虽然上述优点适用于 TFDF,但它并非没有缺点。主要缺点是单位体积输出,其中包含 LVV。我们每天生产了大约 3 VVD 的滤液,如果收获 2 天或 3 天的滤液,则分别相当于 6 或 9 个罐的总体积。虽然 ATF 需要与 TFDF 相同数量的培养基,但在收获时,含有 LVV 的上清液只是一个罐体积。因此,它们的后续下游工艺看起来几乎等同于非灌流批次工艺,而 TFDF 形式需要某种形式的体积浓缩或将滤液收集在相对于生物反应器体积更大的储罐中。前者将是首选,因为考虑将 TFDF 用于连续生产的人可能会对从批次生产切换到连续生产时通常实现的占地减少感兴趣。
为了进一步阐述这一点,可以围绕 TFDF 设计一个真正的连续工艺,以进一步减少生产占地,并与批次相比,更快地从生物反应器中分离和纯化 LVV。这提供了提高产品质量和产量的潜力,因为已知 LVV 对温度敏感,因此不能长时间保存。单程 TFF (SPTFF) 是一种选项,可用于将 TFDF 滤液的体积减少到后续纯化步骤的实用水平。另一种选择是多柱层析法 (MCC);在这种情况下,TFDF 滤液可以通过预过滤器并连续上样到在上样、洗脱和再生阶段之间交替的柱上。
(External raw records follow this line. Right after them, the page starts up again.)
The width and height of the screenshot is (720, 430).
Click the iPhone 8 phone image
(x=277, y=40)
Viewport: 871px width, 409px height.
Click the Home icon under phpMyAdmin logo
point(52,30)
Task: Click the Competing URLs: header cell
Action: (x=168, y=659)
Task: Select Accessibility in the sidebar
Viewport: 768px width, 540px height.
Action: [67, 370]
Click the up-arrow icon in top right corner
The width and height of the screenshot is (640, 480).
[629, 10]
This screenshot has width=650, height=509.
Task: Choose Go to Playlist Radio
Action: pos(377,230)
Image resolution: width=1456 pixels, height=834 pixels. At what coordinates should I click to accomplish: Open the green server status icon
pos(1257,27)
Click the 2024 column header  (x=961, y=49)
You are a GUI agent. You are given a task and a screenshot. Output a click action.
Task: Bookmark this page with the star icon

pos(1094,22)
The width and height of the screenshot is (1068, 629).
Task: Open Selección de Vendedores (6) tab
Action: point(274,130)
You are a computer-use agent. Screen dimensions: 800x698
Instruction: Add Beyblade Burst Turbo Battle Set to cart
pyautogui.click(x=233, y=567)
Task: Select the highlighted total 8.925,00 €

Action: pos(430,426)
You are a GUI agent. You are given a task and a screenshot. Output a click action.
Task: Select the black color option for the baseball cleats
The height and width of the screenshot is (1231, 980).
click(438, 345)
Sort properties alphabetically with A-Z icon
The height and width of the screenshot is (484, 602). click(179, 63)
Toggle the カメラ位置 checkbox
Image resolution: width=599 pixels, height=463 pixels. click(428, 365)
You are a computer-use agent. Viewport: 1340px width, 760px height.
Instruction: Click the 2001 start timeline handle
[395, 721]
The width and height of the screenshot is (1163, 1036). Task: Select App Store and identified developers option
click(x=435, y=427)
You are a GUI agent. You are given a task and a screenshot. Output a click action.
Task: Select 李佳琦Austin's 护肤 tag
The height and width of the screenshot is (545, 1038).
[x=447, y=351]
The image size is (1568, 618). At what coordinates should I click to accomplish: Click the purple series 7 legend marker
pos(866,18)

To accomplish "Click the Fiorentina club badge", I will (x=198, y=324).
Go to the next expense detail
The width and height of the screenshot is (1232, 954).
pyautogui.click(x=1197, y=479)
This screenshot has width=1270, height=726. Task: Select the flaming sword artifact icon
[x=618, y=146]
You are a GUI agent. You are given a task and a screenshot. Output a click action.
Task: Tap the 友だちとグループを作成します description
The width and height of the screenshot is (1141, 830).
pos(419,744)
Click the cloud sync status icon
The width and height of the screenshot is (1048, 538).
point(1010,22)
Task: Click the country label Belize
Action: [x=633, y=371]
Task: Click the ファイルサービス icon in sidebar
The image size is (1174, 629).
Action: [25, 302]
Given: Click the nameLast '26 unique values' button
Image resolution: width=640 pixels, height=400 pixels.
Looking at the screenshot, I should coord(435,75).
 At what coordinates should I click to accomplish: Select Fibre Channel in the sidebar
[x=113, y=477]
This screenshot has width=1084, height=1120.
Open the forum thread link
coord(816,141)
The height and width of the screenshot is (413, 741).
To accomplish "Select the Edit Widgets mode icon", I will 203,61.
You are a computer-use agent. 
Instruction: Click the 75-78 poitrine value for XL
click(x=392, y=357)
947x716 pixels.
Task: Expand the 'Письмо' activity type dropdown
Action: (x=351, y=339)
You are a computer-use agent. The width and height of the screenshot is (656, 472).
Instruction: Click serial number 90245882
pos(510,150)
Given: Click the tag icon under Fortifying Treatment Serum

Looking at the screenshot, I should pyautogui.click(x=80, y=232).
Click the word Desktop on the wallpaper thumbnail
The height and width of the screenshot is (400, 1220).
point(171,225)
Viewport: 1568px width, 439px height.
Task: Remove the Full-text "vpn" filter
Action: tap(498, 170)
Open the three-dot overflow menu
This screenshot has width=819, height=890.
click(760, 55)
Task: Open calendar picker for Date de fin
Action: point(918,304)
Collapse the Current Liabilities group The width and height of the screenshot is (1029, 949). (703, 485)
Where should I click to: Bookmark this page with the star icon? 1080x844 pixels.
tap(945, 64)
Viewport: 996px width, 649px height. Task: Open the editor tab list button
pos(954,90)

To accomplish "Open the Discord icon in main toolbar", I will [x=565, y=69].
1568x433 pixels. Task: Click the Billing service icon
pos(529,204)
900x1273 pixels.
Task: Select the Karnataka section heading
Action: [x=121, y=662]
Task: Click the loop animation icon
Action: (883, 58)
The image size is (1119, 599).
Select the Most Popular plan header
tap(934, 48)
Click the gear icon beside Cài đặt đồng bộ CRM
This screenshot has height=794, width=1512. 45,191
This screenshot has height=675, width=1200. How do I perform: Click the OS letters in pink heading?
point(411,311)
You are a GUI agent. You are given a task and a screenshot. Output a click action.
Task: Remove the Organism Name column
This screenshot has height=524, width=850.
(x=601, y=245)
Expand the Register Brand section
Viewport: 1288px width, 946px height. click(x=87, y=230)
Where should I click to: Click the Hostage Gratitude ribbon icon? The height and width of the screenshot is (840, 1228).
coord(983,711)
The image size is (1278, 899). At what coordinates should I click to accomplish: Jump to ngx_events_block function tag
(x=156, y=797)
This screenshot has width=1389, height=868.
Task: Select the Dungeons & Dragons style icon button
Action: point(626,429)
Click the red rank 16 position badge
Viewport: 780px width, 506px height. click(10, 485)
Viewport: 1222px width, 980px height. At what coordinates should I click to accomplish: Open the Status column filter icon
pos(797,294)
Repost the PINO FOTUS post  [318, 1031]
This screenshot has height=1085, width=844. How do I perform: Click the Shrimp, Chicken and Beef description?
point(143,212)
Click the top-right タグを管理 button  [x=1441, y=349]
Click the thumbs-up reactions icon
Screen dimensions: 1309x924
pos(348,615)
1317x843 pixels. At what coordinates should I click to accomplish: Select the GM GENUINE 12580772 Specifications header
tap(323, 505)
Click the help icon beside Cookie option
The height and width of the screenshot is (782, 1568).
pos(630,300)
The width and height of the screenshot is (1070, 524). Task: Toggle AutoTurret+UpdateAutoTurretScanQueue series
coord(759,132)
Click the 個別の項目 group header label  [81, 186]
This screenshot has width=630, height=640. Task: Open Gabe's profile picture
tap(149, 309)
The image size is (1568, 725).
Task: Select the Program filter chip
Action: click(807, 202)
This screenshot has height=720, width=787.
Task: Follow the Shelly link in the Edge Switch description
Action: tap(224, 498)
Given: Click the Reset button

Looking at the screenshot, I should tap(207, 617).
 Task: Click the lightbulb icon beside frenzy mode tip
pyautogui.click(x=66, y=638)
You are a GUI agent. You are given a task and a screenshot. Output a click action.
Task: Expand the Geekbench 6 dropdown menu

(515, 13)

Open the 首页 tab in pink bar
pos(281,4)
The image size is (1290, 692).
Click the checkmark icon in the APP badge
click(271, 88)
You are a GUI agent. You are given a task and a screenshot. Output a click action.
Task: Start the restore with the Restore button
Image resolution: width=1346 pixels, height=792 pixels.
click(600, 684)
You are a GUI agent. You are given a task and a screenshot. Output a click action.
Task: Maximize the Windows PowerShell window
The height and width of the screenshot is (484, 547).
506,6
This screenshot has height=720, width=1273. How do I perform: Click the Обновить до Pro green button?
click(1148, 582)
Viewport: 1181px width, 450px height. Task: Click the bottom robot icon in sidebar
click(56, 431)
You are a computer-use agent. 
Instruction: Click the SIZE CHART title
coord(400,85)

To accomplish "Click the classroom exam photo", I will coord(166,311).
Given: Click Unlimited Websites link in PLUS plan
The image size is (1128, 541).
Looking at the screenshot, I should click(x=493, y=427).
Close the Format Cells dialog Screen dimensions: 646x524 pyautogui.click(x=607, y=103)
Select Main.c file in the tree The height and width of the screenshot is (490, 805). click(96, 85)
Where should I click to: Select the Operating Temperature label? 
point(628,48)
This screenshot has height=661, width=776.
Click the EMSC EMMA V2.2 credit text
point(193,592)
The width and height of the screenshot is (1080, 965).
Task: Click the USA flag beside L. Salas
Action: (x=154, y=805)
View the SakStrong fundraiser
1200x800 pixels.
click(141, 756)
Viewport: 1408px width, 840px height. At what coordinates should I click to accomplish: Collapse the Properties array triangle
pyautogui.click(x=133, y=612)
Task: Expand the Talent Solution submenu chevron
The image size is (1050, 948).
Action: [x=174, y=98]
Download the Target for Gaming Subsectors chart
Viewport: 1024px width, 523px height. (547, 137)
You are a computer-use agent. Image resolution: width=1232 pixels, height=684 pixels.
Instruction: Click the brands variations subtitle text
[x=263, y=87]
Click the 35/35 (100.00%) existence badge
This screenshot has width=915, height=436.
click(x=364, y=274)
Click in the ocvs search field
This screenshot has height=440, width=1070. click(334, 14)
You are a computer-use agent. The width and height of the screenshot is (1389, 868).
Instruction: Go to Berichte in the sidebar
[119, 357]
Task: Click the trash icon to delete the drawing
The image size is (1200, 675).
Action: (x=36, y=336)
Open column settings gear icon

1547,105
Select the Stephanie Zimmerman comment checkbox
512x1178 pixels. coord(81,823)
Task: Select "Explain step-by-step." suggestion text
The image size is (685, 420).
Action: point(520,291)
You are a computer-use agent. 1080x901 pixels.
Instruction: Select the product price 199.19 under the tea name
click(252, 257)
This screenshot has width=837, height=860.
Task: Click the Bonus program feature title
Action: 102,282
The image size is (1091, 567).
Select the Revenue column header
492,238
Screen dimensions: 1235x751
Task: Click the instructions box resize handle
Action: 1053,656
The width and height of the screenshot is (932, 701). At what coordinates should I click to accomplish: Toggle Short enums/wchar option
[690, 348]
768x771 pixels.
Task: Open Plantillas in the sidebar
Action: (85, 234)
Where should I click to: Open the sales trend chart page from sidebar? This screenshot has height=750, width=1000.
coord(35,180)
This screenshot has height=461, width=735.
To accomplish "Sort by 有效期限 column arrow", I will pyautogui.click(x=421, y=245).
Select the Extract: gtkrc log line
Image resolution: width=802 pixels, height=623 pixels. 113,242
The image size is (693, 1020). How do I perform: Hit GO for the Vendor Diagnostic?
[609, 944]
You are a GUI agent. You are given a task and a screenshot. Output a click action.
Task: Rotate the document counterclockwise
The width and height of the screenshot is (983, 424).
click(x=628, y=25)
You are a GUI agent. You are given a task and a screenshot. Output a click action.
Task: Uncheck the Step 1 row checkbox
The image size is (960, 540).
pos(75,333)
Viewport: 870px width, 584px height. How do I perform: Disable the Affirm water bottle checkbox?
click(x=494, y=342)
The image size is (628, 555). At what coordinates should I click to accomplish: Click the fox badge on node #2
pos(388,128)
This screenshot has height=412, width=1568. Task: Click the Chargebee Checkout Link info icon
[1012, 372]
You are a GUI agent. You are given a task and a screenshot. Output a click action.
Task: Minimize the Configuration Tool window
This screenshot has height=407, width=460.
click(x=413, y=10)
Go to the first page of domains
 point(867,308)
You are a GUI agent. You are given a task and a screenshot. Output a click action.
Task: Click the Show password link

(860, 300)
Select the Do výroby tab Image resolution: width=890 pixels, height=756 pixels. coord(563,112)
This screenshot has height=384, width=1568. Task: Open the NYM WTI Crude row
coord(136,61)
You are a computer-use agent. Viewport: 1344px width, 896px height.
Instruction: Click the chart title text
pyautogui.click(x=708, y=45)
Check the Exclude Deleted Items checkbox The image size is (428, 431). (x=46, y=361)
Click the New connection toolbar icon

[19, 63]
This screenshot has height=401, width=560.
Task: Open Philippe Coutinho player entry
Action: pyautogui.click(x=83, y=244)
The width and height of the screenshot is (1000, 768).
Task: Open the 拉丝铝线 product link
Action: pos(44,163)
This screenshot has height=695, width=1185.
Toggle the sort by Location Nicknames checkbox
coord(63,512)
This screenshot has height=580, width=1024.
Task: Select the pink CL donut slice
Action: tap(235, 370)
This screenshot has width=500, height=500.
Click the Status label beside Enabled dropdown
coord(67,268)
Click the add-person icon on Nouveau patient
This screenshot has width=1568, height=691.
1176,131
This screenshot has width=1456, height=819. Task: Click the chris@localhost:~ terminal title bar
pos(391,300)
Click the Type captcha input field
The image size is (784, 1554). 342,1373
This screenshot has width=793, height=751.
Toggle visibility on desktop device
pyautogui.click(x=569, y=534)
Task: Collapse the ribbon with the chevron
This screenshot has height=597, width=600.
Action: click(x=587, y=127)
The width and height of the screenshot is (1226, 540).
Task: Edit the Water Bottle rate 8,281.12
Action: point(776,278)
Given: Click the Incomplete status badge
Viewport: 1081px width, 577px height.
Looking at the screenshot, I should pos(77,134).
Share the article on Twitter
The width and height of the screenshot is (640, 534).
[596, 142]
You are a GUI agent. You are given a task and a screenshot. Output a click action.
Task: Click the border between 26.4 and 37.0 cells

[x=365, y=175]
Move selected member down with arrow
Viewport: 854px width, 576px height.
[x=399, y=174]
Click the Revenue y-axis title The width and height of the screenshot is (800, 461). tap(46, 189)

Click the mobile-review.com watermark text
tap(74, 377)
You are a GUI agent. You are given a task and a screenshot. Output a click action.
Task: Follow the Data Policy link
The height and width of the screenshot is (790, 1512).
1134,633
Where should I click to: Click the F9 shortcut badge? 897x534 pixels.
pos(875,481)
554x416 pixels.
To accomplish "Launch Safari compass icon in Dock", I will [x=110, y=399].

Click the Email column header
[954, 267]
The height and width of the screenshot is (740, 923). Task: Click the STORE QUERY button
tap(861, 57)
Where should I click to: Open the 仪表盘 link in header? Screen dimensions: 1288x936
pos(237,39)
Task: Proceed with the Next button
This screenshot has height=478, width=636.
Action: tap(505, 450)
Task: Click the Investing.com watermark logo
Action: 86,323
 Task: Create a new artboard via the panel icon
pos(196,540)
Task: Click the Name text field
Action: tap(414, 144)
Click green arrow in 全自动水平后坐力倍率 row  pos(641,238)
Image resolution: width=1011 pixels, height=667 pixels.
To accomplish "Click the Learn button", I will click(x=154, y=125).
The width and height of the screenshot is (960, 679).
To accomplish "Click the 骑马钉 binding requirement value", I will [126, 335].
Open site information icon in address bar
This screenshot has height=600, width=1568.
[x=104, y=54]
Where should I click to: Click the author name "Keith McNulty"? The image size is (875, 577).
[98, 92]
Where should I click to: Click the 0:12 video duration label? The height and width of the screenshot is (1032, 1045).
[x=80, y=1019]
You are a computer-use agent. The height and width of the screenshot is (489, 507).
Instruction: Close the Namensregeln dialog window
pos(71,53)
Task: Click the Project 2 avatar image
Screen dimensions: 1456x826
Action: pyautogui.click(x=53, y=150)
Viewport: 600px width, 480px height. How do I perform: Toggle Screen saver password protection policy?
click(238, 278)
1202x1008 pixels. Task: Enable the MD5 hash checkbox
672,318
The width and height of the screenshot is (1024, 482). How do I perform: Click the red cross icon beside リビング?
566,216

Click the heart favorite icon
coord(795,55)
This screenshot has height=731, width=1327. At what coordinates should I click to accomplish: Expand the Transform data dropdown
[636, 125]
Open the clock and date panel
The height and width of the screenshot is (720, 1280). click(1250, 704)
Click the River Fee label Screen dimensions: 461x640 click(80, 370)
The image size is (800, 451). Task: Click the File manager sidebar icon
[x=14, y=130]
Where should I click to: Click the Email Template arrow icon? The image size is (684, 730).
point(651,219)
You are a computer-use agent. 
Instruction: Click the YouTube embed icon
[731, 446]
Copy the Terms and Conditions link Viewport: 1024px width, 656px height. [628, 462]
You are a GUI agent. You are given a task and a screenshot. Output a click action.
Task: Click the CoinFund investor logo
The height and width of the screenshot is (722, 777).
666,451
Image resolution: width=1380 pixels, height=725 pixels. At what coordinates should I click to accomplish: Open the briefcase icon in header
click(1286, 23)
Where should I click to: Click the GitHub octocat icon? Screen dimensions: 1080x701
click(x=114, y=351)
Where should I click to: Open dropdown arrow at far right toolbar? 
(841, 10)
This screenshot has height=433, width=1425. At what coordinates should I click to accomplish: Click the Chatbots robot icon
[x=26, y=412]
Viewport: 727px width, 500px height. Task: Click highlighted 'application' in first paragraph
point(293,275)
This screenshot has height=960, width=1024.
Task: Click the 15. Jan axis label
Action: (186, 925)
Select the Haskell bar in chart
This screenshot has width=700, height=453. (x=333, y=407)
这两种选择都需要对 LVV 生产进行进一步评估;然而,它们目前对生物制药生产都特别有吸引力,以提高生产率,并减少占地和成本;因此,这些技术的前景可扩展到细胞和基因治疗以及 LVV 的生产。
用于 LVV 生产的灌流强化工艺的发展引入了为大量患者群体提供足够 LVV 剂量的可能性。如果我们做出几个假设,我们就可以开始估计可以以商业规模生产的剂量数。这些初始假设包括适度的 20% 下游收率,ddPCR 的总 TU 大约是功能滴度的 5 倍,并且 2 L 规模的工艺可以有效地扩大到 200 L。如果我们进一步假设所需的剂量对于假设的 TCR 和 CAR-T 疗法,每位患者是 2 × 10^9 TU,对于假设的造血干细胞 (HSC) 基因疗法,是 2 × 10^10 TU,则200-L 批次、ATF灌流和 TFDF 灌流将分别产生 900、12,000 和 24,000 剂,用于 TCR 和 CAR-T 疗法,而 HSC 基因疗法则低一个数量级。虽然每种单独的疗法都将取决于经验确定的 MOI,并且每个工艺的产量都会有所不同,但这个例子证明了在不久的将来使用 LVV 进行细胞和基因疗法治疗大量患者群体的可能性。